AWS IAM Persistence Methods

After gaining a foothold in an AWS environment, an attacker may attempt to establish persistence. Doing this will allow them to return to the account later on to continue their activities. This article is a collection of such persistence techniques. It's worth noting at the time of writing, that this is a small subset of the world of possibilities available to an attacker, and more techniques will be added over time.

More complex methods that require additional explanation will link to their respective Hacking the Cloud articles.

IAM User Access Keys

AWS IAM users can create pairs of access keys to programmatically interact with the AWS API. These credentials can be used with the AWS CLI and allow those with access to those credentials to perform actions as the associated user.

Access keys created this way are long lived (starting with AKIA), meaning that they do not time out or expire by default. Because of this, creating access keys for a user you'd like to maintain access to can be an incredibly simple and easy form of persistence in an AWS environment.


Aside from the opportunity to maintain persistence in an AWS environment, iam:CreateAccessKey can also potentially be used for lateral movement to create credentials for other users.

IAM User Login Profile

AWS IAM users can be configured to access the AWS console with a username and password. An adversary with the iam:CreateLoginProfile permission can create login profiles for other users (specifying the password of their choosing). Through this method an adversary can maintain access to an IAM user by logging into the AWS console and performing operations from there.

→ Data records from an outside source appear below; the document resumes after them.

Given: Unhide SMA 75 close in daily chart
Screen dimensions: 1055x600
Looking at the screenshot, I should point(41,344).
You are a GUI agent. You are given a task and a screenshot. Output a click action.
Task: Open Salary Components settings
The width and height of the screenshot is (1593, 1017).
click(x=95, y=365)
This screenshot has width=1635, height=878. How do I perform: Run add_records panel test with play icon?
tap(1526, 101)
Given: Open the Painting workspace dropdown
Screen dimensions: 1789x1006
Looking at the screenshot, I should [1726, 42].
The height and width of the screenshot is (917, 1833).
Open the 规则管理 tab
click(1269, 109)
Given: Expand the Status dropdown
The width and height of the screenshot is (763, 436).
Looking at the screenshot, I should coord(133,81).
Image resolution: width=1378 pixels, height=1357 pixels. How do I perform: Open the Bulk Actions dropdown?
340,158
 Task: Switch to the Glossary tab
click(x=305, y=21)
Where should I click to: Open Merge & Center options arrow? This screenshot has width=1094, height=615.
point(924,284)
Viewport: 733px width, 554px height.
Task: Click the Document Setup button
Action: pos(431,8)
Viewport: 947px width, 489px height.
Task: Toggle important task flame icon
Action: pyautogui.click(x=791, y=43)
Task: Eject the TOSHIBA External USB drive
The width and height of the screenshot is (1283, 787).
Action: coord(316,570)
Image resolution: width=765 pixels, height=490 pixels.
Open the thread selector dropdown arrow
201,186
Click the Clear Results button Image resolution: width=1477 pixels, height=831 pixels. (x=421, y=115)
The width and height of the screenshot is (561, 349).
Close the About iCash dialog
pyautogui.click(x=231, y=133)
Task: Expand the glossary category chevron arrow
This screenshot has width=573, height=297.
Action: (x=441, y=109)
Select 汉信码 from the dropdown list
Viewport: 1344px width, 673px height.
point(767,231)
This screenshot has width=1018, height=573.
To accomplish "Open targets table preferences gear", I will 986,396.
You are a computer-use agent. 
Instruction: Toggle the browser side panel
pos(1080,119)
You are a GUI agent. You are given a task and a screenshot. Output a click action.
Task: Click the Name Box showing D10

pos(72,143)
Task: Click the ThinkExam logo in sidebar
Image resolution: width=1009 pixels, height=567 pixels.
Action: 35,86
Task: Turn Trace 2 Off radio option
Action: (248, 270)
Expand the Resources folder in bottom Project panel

IAM Role Assume Role Policy

In order to assume an IAM role, a role trust policy must be attached to it. This policy specifies the identities that are permitted to assume the role.

An adversary could invoke iam:UpdateAssumeRolePolicy, specifying that their own, attacker-controlled AWS account is permitted to assume the role in the environment. This would allow the adversary to maintain access to that role, and use it when needed.

  "Version": "2012-10-17",
  "Statement": {
    "Effect": "Allow",
    "Action": "sts:AssumeRole",
    "Resource": "arn:aws:iam::<attacker_aws_account_id>:role/secret_admin"


For the defensive side; it is a good idea to regularly audit role trust policies that establish trust with AWS accounts outside of your organization. In most cases, this will likely identify SaaS and vendor AWS accounts, however it may turn up something much more nefarious.

EC2 Instance Persistence

EC2 instances which have an IAM role attached to them will have their own instance metadata service (IMDS) available. If an adversary has code execution on the EC2 instance, or is able to abuse server side request forgery in an application running on the host, they can steal IAM credentials from the IMDS.

By maintaining access to an EC2 instance which has a role with the permissions you want, this can be an effective and quiet method to keep access to an AWS environment. No additional API calls are required to use those credentials.